§ Problems:
a. In the canopy tour excerpt, which company employs Hendrik Isaks as a guide?
b. Please continue the canopy tour article, picking up after its last sentence.

§ Excerpt provided:
## Begin

Hendrik Isaks is your shrink, your standby paramedic, your priest and even your mommy, because when you're dangling 30 metre above a wooded gorge, he says he's your one, your only, your everything.
Hendrik is a canopy tour guide with Magaliesberg Canopy Tour, the company that operates this North-West Province edition of a new adventure sport that has taken the country by storm. Canopy tours are the recreational sport that sees those who can hold back enough of a cold sweat getting strapped up in a harness and donning a helmet to slide across and through gorges in foofie-slide style.
"Up there I do sometimes play motivational speaker when trying to help some people overcome their fear of stepping off the platform. That fear is all in the mind. So far, I've never had a single person turn back," says Hendrik. He does add with a good-natured chuckle that there have been the odd throaty screams of "mommy" as the adrenaline junkies' feet leave terra firma.

## End

§ Material:
## Begin

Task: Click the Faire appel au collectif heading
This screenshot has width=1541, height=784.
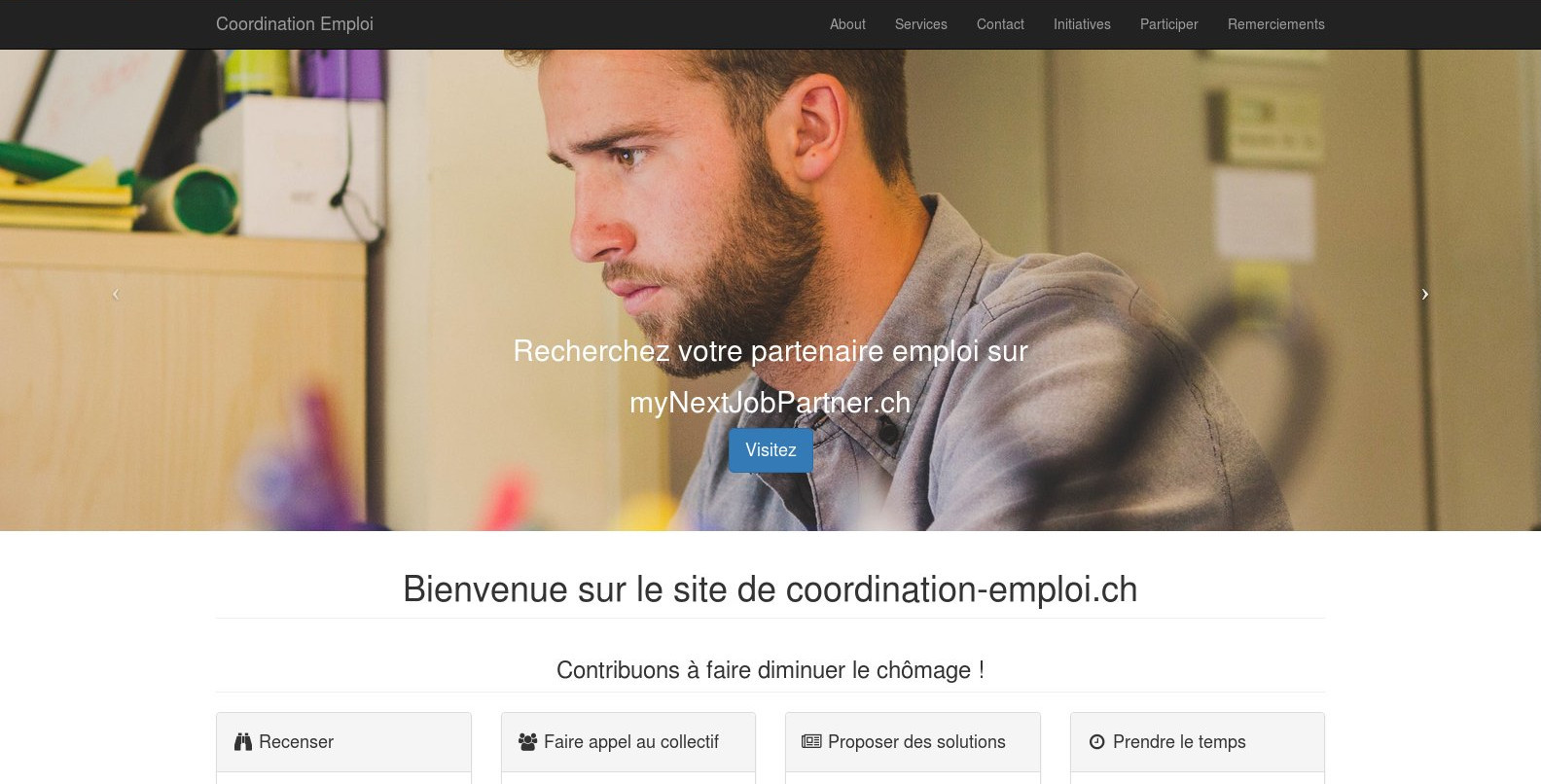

## End

§ Answers to the problems:
a. Magaliesberg Canopy Tour.

b.
Hendrik and colleague Sipho Mntande tear across the gorges at high speed, making it look like child's play. Sipho reflects on his first day of training as a guide and says that though the first slide was tinged with trepidation, the canopy tours are now a fulfilling job for him and great fun too. In addition to the slides, though, the aim is to give people a greater appreciation of the nature that occurs in the area.
Hendrik starts the tour by pointing out indigenous flora and the signs of active animal life in the area. He also shares stories and informational tidbits, for example he tells how the stems of a local plant, commonly known as "bobbejaan stert", are dipped in fat and used by many households as long-burning torches.
The actual canopy tour is about safety first for Sipho and Hendrik, who are at pains to explain the procedures, the precautions and to check and check again that all the pulleys, cable, clips and gadgets do just what they're supposed to.
But that's where the fussiness of procedure ends and the adrenaline rush begins, because the tours are actually safe enough for anyone who's game for it, providing they are over the age of seven. The Magaliesberg Canopy Tour has even accommodated an adventure-loving paraplegic by creating a harness for a chair, which they strapped her into, with a guide in front of and behind her. "She absolutely loved it," says Sipho.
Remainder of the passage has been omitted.